From: Werner Baumann <werner.baumann@onlinehome.de>
Date: Thu, 19 Sep 2013 20:34:08 +0200
To: ietf-http-wg@w3.org
Message-ID: <20130919203408.0af56887@ginster.fritz.box>

Am Thu, 19 Sep 2013 07:39:04 +0200
schrieb Willy Tarreau <w@1wt.eu>:

> I'd rather go with something much more generic in fact, like the
> following idea :
> "HTTP/1.1 is used for virtually every communication over the Internet
> today and as such is the target of many attacks :
>   - passive interception attacks : the protocol is transported in
> clear text and may be passively intercepted by any party. This
> weakness has recently been magnified by the wide deployment of WiFi
> networks. Encryption may help reduce these risks if properly
> implemented.
>   - active interception attacks (man in the middle) : the protocol
> offers no authentication of both ends, making it sensible to
> transparent proxying, which is used by many internet service
> providers to deliver cached contents and may be used by attackers to
> modify the traffic on the fly. Encryption with end-to-end
> authentication may help reduce these risks if properly implemented.
>   - server-side attacks : log files may contain a lot of sensible
> information and are the target of some break-in attempts. Contents
> are also modified by attackers to deliver malware to many end users.
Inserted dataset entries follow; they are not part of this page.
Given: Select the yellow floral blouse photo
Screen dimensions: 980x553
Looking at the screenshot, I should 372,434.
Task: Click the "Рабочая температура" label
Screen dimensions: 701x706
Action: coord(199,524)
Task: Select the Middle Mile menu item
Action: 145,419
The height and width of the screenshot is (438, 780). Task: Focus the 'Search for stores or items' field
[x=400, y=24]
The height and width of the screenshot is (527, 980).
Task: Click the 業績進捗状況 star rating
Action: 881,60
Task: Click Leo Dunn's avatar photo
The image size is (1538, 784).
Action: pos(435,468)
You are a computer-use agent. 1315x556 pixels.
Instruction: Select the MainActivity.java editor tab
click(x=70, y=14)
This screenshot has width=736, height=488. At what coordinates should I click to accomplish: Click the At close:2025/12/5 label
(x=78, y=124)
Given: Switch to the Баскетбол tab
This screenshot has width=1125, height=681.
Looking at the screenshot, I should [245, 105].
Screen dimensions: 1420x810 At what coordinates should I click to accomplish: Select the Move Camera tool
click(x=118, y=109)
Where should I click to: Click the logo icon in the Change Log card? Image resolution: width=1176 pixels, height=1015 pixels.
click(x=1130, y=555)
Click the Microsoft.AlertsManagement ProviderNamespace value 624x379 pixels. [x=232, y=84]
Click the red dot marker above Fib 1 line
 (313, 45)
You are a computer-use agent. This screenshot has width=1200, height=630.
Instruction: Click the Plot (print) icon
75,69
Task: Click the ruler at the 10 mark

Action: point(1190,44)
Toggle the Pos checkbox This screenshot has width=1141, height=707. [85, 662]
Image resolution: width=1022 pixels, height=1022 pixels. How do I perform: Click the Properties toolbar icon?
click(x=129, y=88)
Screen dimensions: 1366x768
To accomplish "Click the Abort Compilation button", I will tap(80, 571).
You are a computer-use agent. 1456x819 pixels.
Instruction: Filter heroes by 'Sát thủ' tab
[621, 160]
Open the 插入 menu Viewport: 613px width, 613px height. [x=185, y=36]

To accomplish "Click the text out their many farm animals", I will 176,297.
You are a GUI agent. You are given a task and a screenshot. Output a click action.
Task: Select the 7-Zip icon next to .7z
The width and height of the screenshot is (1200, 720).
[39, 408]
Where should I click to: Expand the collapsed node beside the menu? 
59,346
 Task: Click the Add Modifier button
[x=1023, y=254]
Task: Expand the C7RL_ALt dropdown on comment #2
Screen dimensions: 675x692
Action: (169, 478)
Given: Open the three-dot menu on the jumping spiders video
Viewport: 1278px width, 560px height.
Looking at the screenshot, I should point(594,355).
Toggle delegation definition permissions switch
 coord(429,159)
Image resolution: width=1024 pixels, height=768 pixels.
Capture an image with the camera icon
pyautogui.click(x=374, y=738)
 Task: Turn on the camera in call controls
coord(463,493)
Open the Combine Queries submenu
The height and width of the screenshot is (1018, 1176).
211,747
> These attacks are not related to the protocol but to its
> implementations and its wide deployment.
>   - proxy-side attacks : corporate proxy logs are generally
> accessible to a few people who are in contact with the end users.
> Accessing these logs can become a privacy concern if browsing habits
> are disclosed among coworkers.
>   - client-side attacks : malware running in browsers retrieve all
> contents in clear text before they leave the browser, and modify
> responses before they're displayed to the user. This is widely used
> to attack bank accounts and is not related to the protocol but to its
> implementations and its wide deployment.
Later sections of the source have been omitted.